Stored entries

------------------------------------------------------------------------

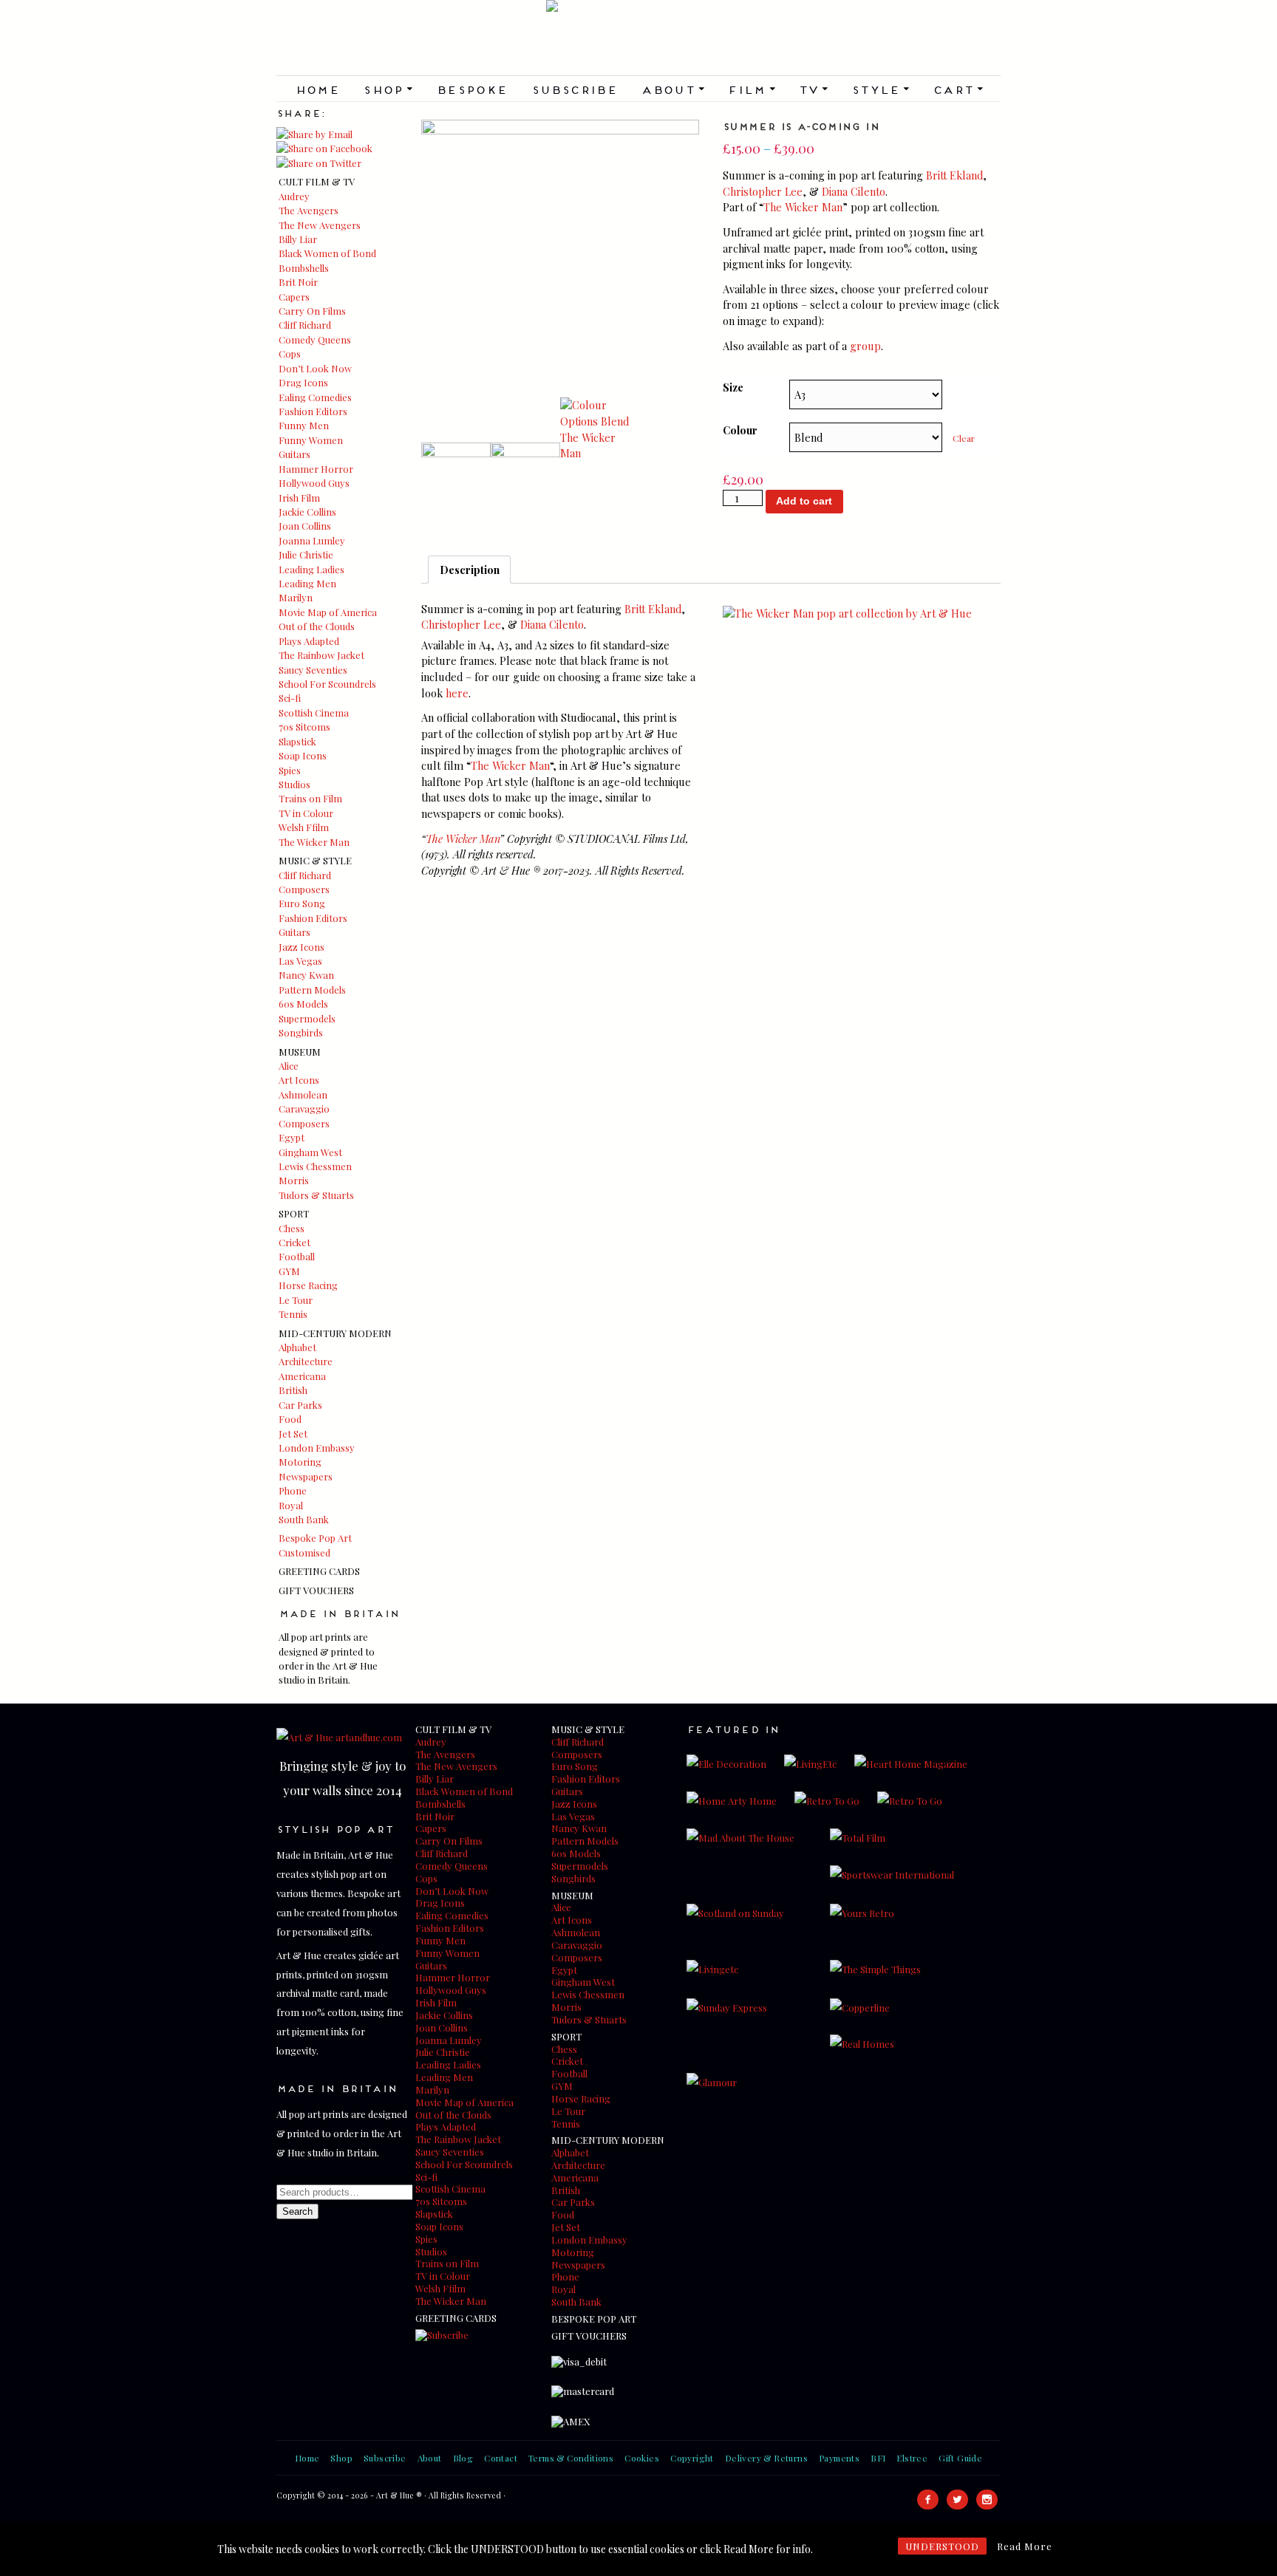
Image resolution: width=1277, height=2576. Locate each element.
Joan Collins (305, 525)
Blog (463, 2458)
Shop (387, 88)
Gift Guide (960, 2458)
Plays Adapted (309, 641)
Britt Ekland (954, 175)
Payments (839, 2458)
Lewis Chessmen (315, 1166)
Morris (294, 1180)
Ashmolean (303, 1094)
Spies (290, 770)
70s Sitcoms (304, 726)
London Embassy (317, 1447)
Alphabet (297, 1347)
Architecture (306, 1361)
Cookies (641, 2458)
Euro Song (302, 903)
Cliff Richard (305, 324)
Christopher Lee (763, 191)
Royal (291, 1505)
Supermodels (307, 1018)
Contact (500, 2458)
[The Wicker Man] (847, 613)
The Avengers (308, 210)
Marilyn (296, 597)
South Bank (304, 1519)
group (865, 345)
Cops (290, 353)
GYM (289, 1271)
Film (750, 88)
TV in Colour (306, 813)
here (457, 693)
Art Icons (299, 1079)
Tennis (293, 1314)
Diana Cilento (853, 191)
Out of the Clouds (317, 626)
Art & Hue (638, 37)
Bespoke (472, 88)
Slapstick (297, 741)
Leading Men (307, 583)
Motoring (300, 1461)
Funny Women (311, 440)
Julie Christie (306, 554)
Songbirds (301, 1032)
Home (317, 88)
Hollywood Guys (314, 482)
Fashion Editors (313, 411)
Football (297, 1256)
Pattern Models (312, 989)
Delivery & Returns (766, 2458)
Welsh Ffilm (304, 827)
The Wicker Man (314, 842)
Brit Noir (298, 282)
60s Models (303, 1003)
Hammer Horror (316, 468)
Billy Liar (298, 239)
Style (880, 88)
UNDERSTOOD (942, 2546)
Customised (304, 1552)
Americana (302, 1376)
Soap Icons (303, 755)
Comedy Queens (315, 339)
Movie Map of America (328, 612)
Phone (293, 1490)
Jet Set (293, 1433)
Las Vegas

------------------------------------------------------------------------

Each entry should be transcribed exactly as given, with pictures omitted.

_Result of this task_.
Image resolution: width=1277, height=2576. Locate each element.
Joan Collins (305, 525)
Blog (463, 2458)
Shop (387, 88)
Gift Guide (960, 2458)
Plays Adapted (309, 641)
Britt Ekland (954, 175)
Payments (839, 2458)
Lewis Chessmen (315, 1166)
Morris (294, 1180)
Ashmolean (303, 1094)
Spies (290, 770)
70s Sitcoms (304, 726)
London Embassy (317, 1447)
Alphabet (297, 1347)
Architecture (306, 1361)
Cookies (641, 2458)
Euro Song (302, 903)
Cliff Richard (305, 324)
Christopher Lee (763, 191)
Royal (291, 1505)
Supermodels (307, 1018)
Contact (500, 2458)
[The Wicker Man] (847, 613)
The Avengers (308, 210)
Marilyn (296, 597)
South Bank (304, 1519)
group (865, 345)
Cops (290, 353)
GYM (289, 1271)
Film (750, 88)
TV in Colour (306, 813)
here (457, 693)
Art Icons (299, 1079)
Tennis (293, 1314)
Diana Cilento (853, 191)
Out of the Clouds (317, 626)
Art & Hue (638, 37)
Bespoke (472, 88)
Slapstick (297, 741)
Leading Men (307, 583)
Motoring (300, 1461)
Funny Women (311, 440)
Julie Christie (306, 554)
Songbirds (301, 1032)
Home (317, 88)
Hollywood Guys (314, 482)
Fashion Editors (313, 411)
Football (297, 1256)
Pattern Models (312, 989)
Delivery & Returns (766, 2458)
Welsh Ffilm (304, 827)
The Wicker Man (314, 842)
Brit Noir (298, 282)
60s Models (303, 1003)
Hammer Horror (316, 468)
Billy Liar (298, 239)
Style (880, 88)
UNDERSTOOD (942, 2546)
Customised (304, 1552)
Americana (302, 1376)
Soap Icons (303, 755)
Comedy Queens (315, 339)
Movie Map of America (328, 612)
Phone (293, 1490)
Jet Set (293, 1433)
Las Vegas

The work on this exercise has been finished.